Passage given =
▽

In our opinion, changing and tuning bushings are not the best way to fix a wheel bite risk. That kind of risk should be handled by a proper design of the board: including a correct selection of wheels size, shape of the deck, and size of risers. A good design will prevent successfully any risk of wheel bite, especially on an electric skateboard.
Comfort to ride and tricks
Finally, a proper bushing setup will influence some riding factors like return to center, rebounds,
Return to center simply means how well the trucks come back to their center so the board goes straight again. Larger bushings usually have a better return to the center because there is more material to push the truck hanger back to that centerline. According to your riding style (fast, tricking, cruising), you will need a quick or a slow return to center, a heavy or a smooth rebound, Some bushings compress and release to perfect center, fast, and nearly automatically; others bushings compress and stay in position longer: you will have to help those to return to center. All this influence your riding experience.

△

Provided material =
▽

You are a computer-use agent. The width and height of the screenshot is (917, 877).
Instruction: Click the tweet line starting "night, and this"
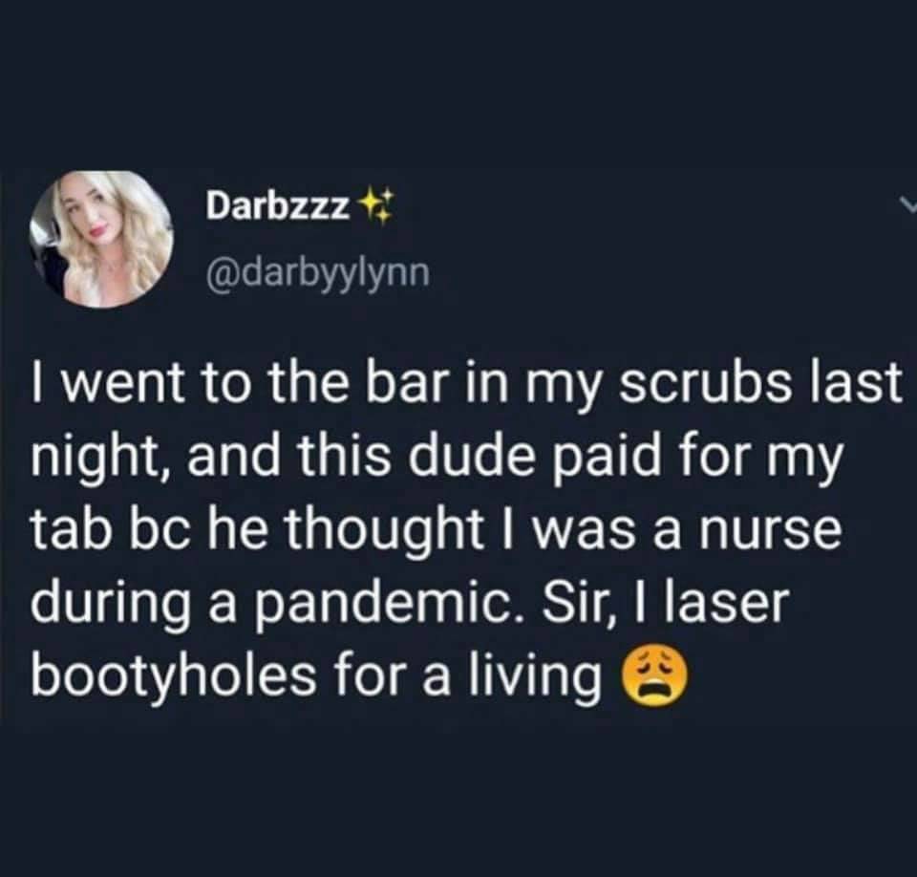click(x=438, y=459)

△

Given task = In the passage on skateboard bushings, why do larger bushings usually return to center better?

Expected answer = They have more material to push the truck hanger back to the centerline.